Speaking of beavers, Barreto needs to get back to Judge Parker ASAP before Sophie turns into one permanently.

In non-beaver news, Mary Worth can pretend that she’s dreaming about her not-boyfriend, but thought balloons don’t lie: her main interest, as always, is herself.

And in Milford, we learn that the aesthetic requirements for “favorite couple” are shockingly low.

And! You may have missed your chance to give the gift of Comics Curmudgeon gear for Christmas, but Valentine’s Day is coming up! What better way to say “I love you” than a shirt bearing the crazed rantings of a drunk? Faithful reader Genetic Mishap, who designed this logo, here re-enacts this classic scene:

She also illustrates that the shirt also works when you’re not imitating comics characters:

Operators are standing by, so buy yours today!

Finally, let’s get the new year off on a good foot with a tacky joke about cancer:

Funky Winkerbean, 1/1/07

See, they totally set up a great Yul Brynner joke here and then completely failed to follow through with it.

Post Content

Mary Worth, 12/21/06

So a mustachioed malcontent has a beef with Charterstone’s power clique.

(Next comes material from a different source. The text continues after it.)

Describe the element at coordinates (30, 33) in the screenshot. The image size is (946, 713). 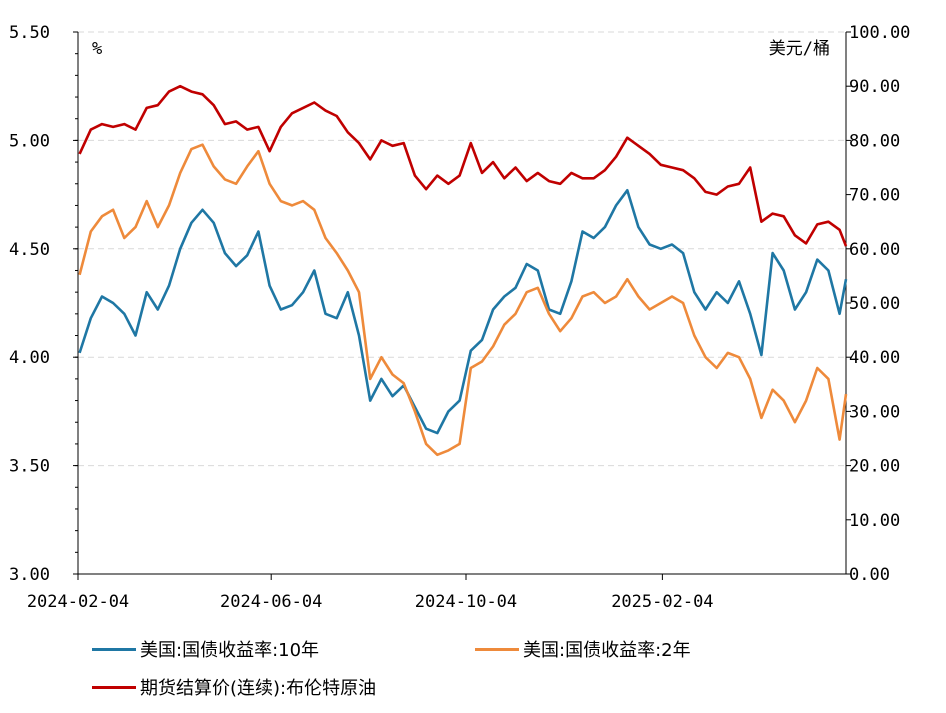
I see `left-tick-label: 5.50` at that location.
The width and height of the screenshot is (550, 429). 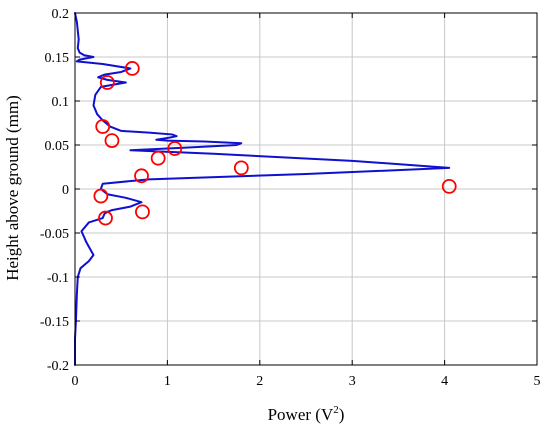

After a confrontation in which he is humiliated by them, he stalks off, despite one of their number’s feeble attempt to end things on a good note. I think we all know where this is going: The liquor store. The road. The cliff. The end.

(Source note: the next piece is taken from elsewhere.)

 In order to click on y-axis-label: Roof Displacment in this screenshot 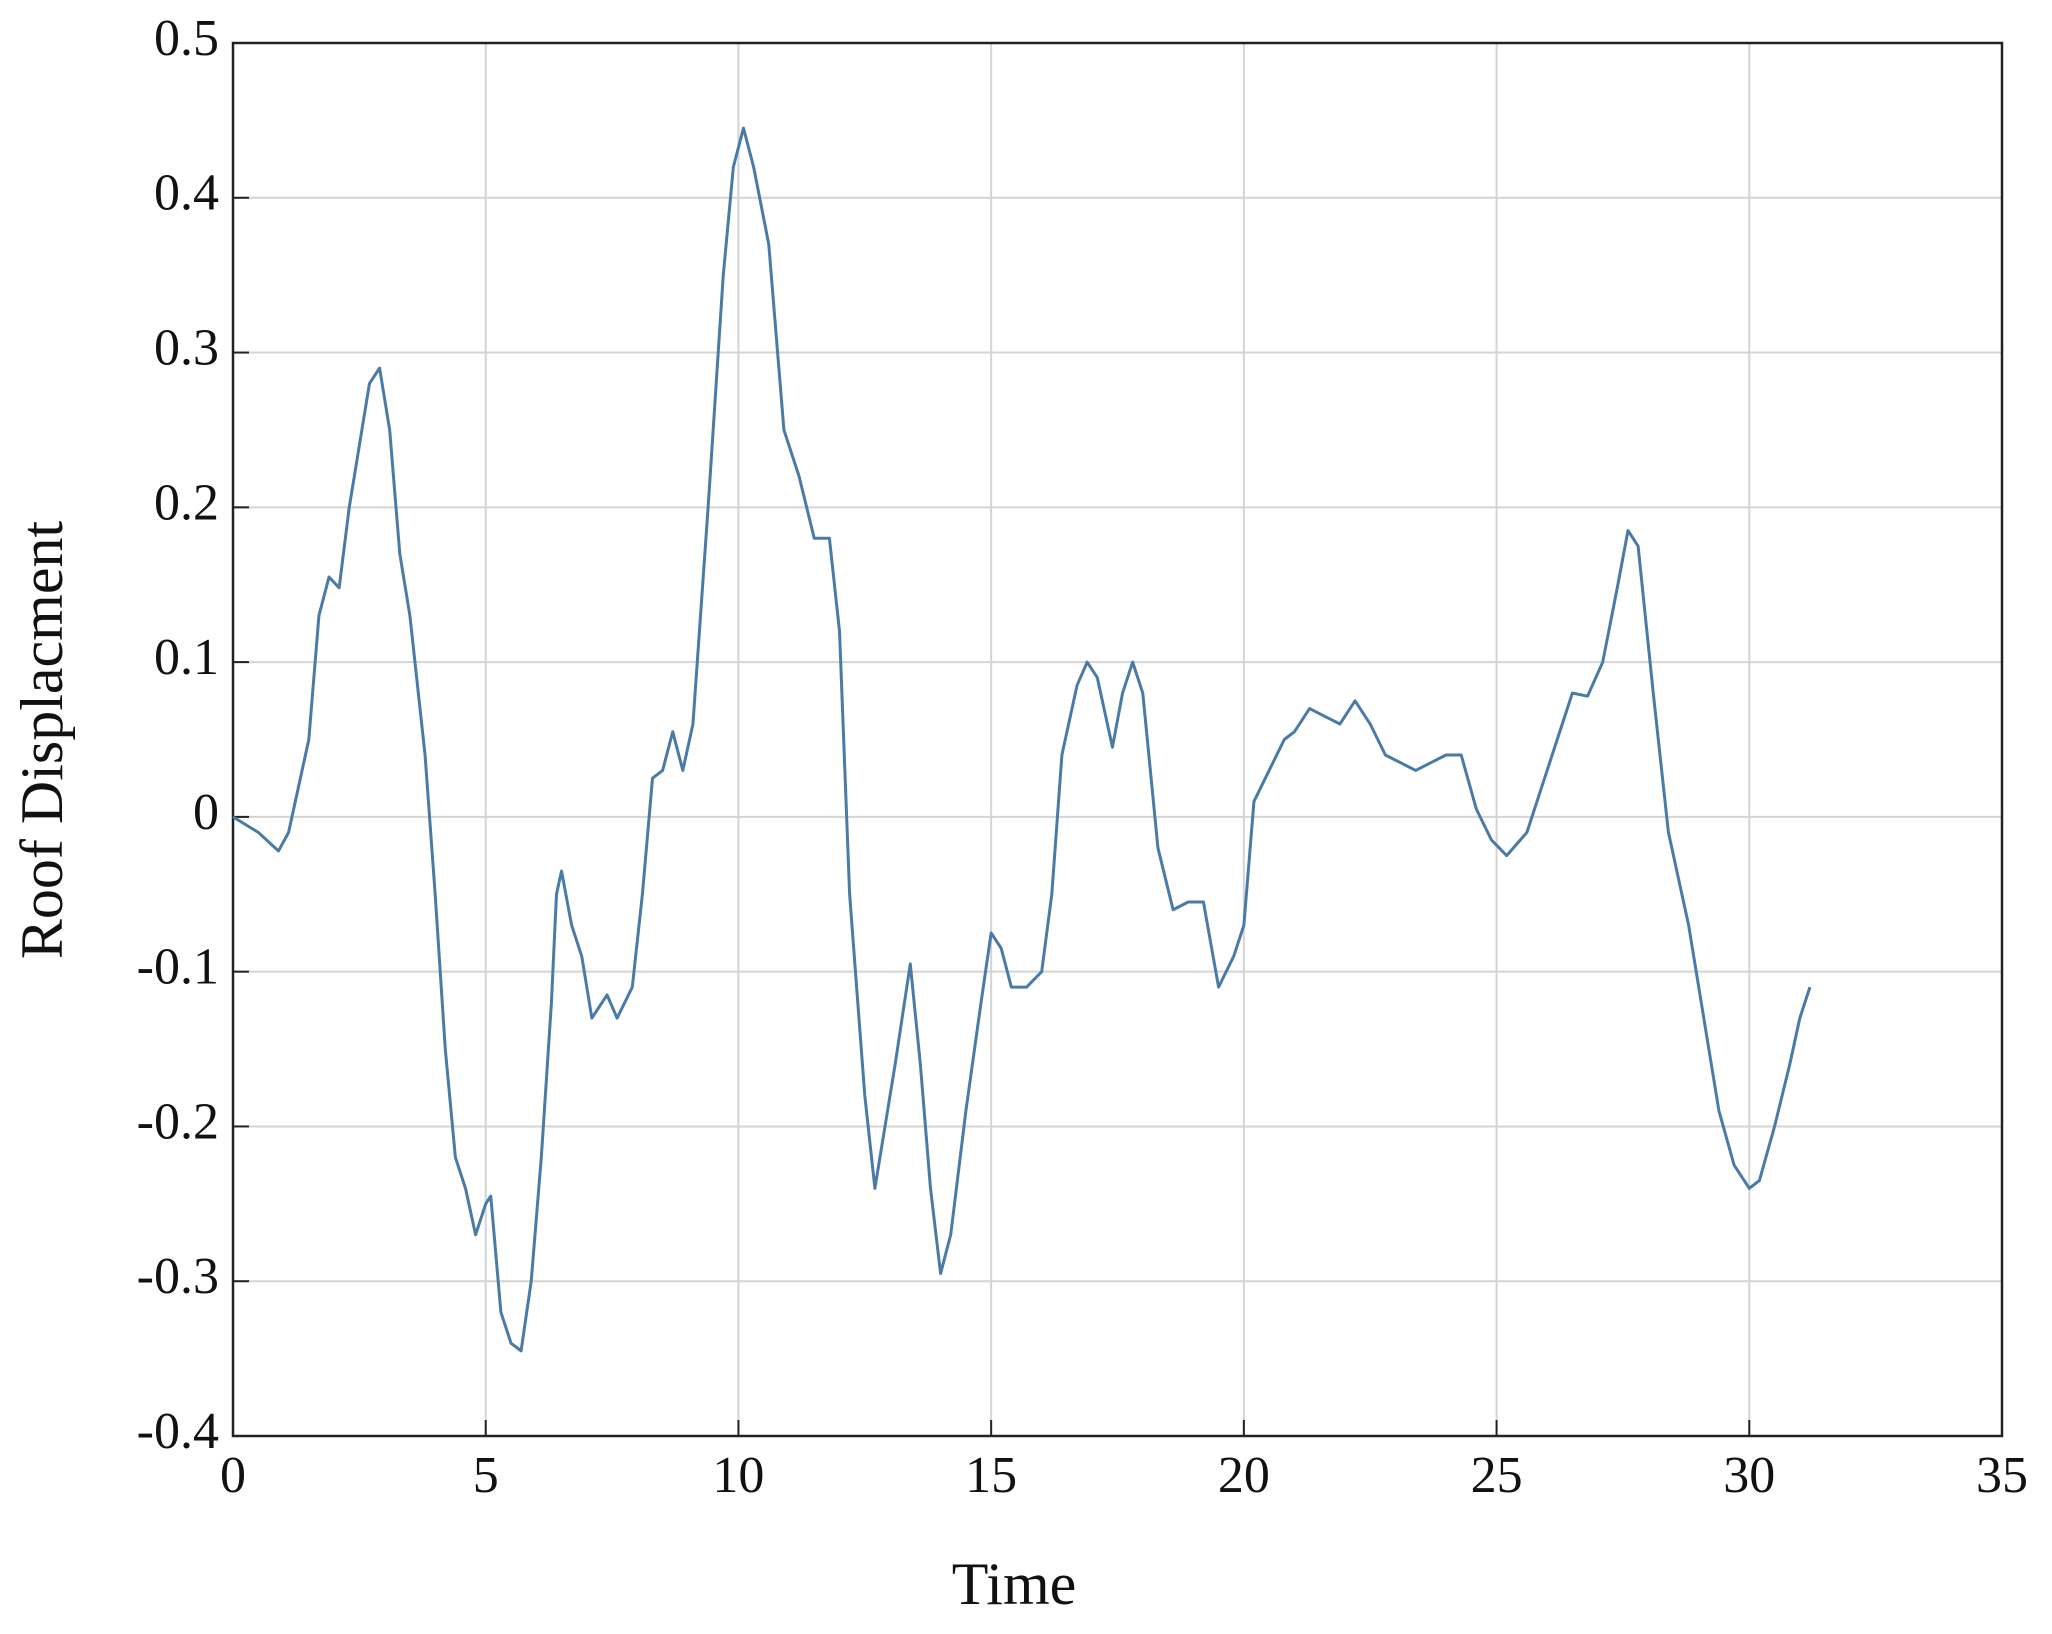, I will do `click(42, 740)`.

This is what Aldomania hath wrought, everybody: every Mary Worth plot from here on in is going to end with the meddling condo creeps driving some new character to a self-inflicted death. There’ll be an awkward funeral visit, some murmured platitudes, and then on to the next victim. They aren’t just murderers; they’re serial killers. I sure hope you’re happy.

Apartment 3-G, 12/21/06

You should not, however, harbor similar worries about our girl Magee as she prepares to rock Christmas the way only an angry, drunken, jilted young woman can. Margo is no danger of harming herself. Margo will only harm others. Many, many others.

Mark Trail, 12/21/06

As an antidote to the above, I offer you the continuing love story of Lucky the Beaver and his mate. I’m not a biologist, but I’m pretty sure that beavers do not actually put their paws tenderly on one another’s shoulder; still, I can’t deny how heartwarmingly adorable it all is. In the larger scheme of things, though, this whole thing is starting to freak me out. I’m a relative Mark Trail newbie, having only read it for the last four years or so; can any longtime Trailheads tell me if the strip has ever dropped its boring, stilted humans before to focus on the improbable anthropomorphized antics of adorable forest creatures? My guess about the current scenario: the word came down from King Features that a heart-warming Christmas episode was required, and Jack Elrod realized that, since nobody has any emotional involvement in any of the oddly shaped human characters, someone appealing was required, stat.

Rex Morgan, M.D., 12/21/06

Awwww, look at how sad June is in panel three. She just wanted her garage painted, Rex; is that so much to ask? Shouldn’t the lengths she’ll go to achieve that end trouble you at least a little?

Crock, 12/21/06

I’m pretty sure this comic strip is about masturbation. Me is the gift I can give myself all year long!